If you set file naming to "Continuous," the camera will keep counting up until you get to file IMG_9999.JPG before it resets to IMG_0001.JPG.
DO NOT STOP HERE! I know you're thinking:
"But, now I'll only have duplicate file names every 10,000 images, that's not so bad." Yes it is!
We want unique file names, and we want to be organized so 5 years from now we can find that one particular shot we're looking for. Stick with me!
For renaming I use Adobe Lightroom, for PC users there is also a free program called A.F.5 Rename. Sounds appropriate no? It lets you quickly and easily rename 5 or 50,000 files any way you want. OSX users can set up a custom Automator action to rename files, the action has to be customized for the particular file names your camera saves, so I won’t get into that in this post. If you REALLY want to use Automator, contact us and we can set up a custom Automator App for you.
Realistically you should be using Lightroom for image management, but I’ll go through the steps with A.F.5 for you disbelievers.
The way I want to name the files is this: YYYY_MM_DD_XXXX.CR2
(or NEF or whatever extension your camera spits out.) By naming my images with the date and 4-digit number the ONLY way you'll have duplicate file names is if you shoot more than 10,000 images in one day.
I load the files into A.F.5 Rename and I have already set the program up with my
naming preferences. Under the first "Type" box select "ModDate" this tells the program to
look at the "Date Modified" property of the file and "Value" tells the program how you
want the ModDate displayed. yyyy_mm_dd_ will rename the file to the
4 digit year, 2 digit month and 2 digit day.
The underscore character helps keep the numbers spaced out so they're more readable.
The second "Type" box is set to "Right," this tells the program to look at the existing filename,
from right to left, to the right of the dot. The Value "4-1" tells the program to grab the 4 numbers in order (from right to left).
In the image above you can see the file IMG_2443.CR2 will be renamed 2008_01_31_2443.CR2
This part took me a while to get just right, all you have to do is copy the settings!
Once you have the settings exactly as I have above, go to A.F.5 Rename's "File" menu and
click "Save" give the setting a name (I chose Standard for mine) and the program will remember
these settings for you. Click the "Rename" button and you'll see the list of names swap places.
A.F.5 Rename will remember the filenames until you clear the list, or close the program,
so if things didn't go quite right, you can click "Rename" again to get the original filenames back.

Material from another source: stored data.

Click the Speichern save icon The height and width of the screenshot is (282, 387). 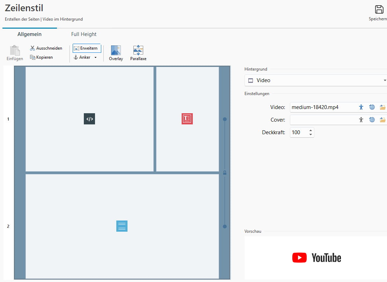click(379, 10)
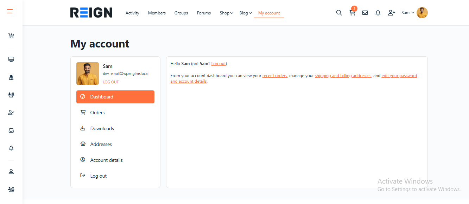Open the Forums navigation item

[x=204, y=13]
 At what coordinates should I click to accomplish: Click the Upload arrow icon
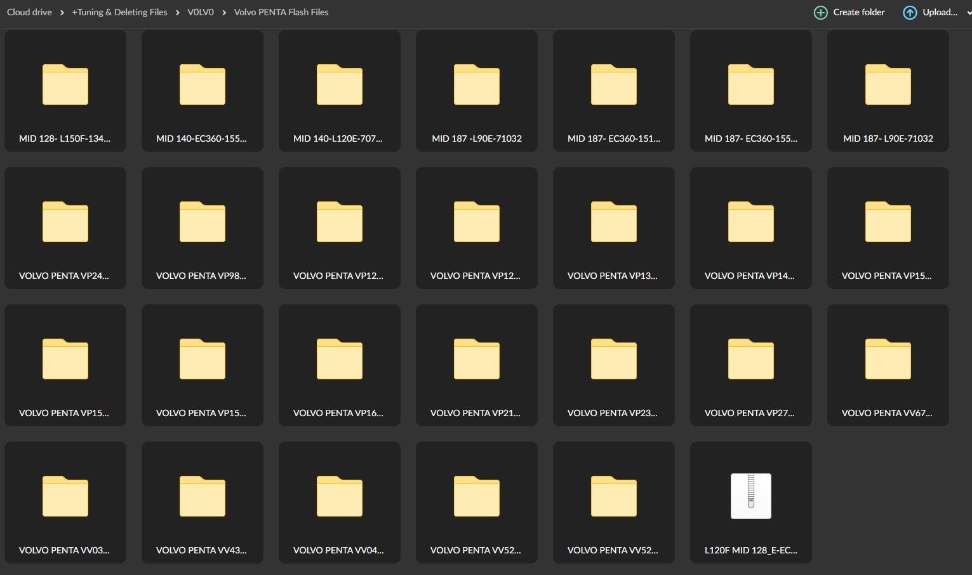(x=909, y=13)
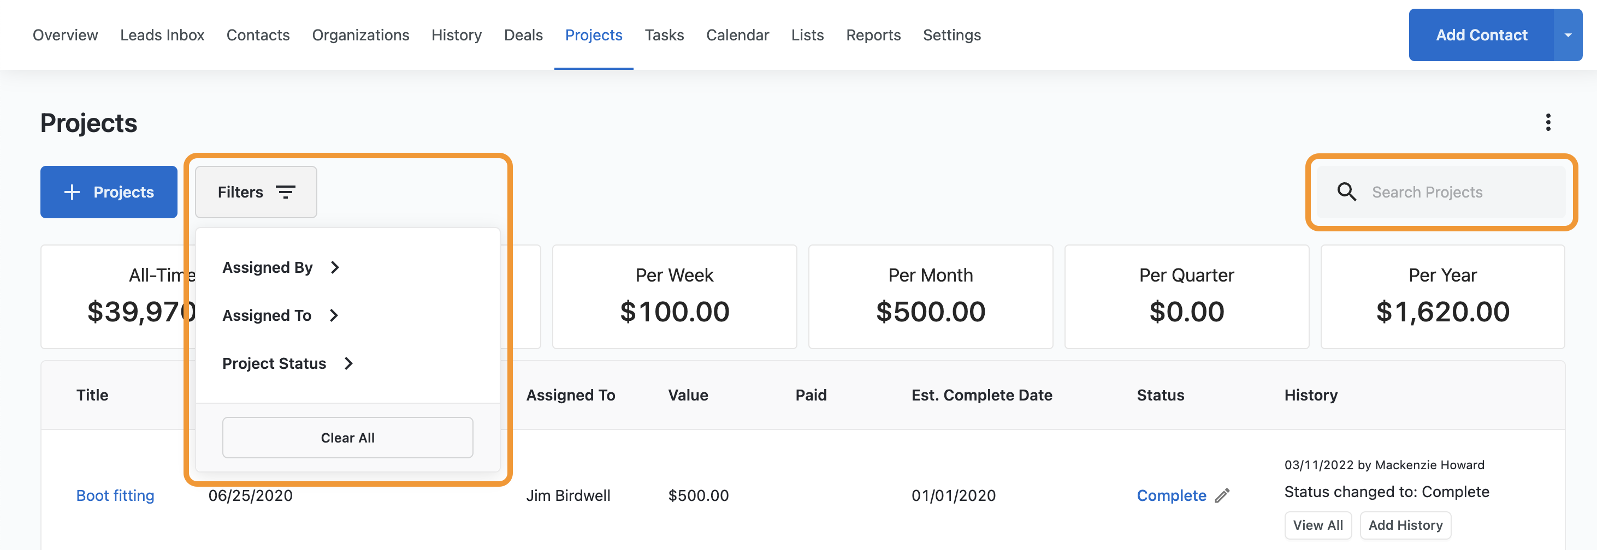Image resolution: width=1597 pixels, height=550 pixels.
Task: Toggle the Filters dropdown button
Action: click(x=255, y=192)
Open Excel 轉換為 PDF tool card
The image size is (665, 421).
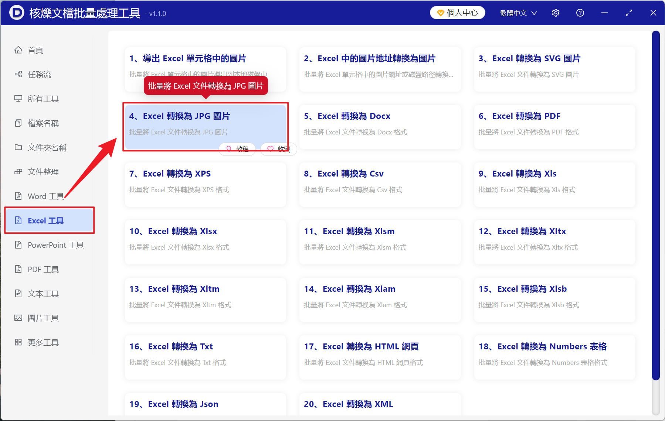(x=554, y=127)
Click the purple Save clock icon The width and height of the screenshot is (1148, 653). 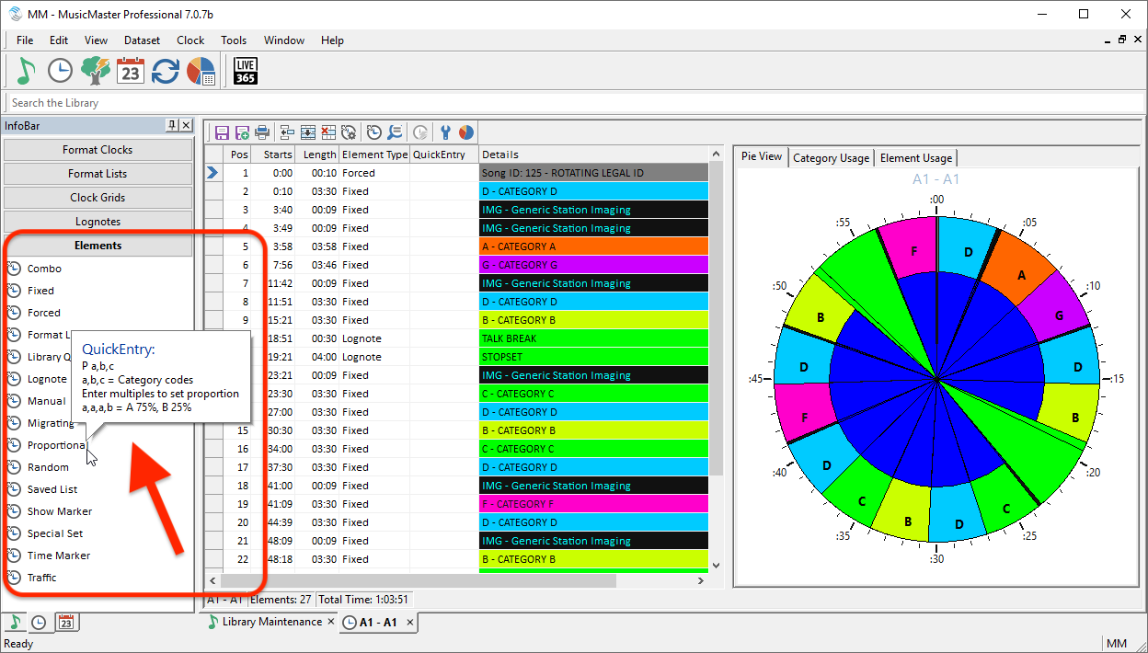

In Lightroom, from Grid Mode (tap the G key), highlight the image/images to be renamed and under the “Library” menu, select “Rename Photo…” hit the dropdown menu and choose “Edit.”
Set up the naming options as shown below:
Hit the dropdown again and choose “Save Current Settings as New Preset…”
Now you have your file naming preset set up to use on import or manually!
We’ve found the best way to store these renamed files is in folders by year, month, and day, just like the individual files, and for the same reason. Computers want to organize files and folders by number and then letter, in organizing by number, you want to go from the largest unit, to the smallest. Going largest to smallest helps keep things in order and will make the files easier to find.
We start out with a folder for each year: 2015
Inside the year folder are the month folders: 2015_01, 2015_02, 2015_03, etc.
In the monthly folders are folders for the days you shot: 2015_01_01, 2015_01_05, etc.
If you shoot across days, say 11pm one day to 2am the next, don’t be tempted to put all the images under one day, break them into the daily folders where they belong. You want to use Lightroom for your organization scheme (key words, collections, etc.) the folders are just for storage!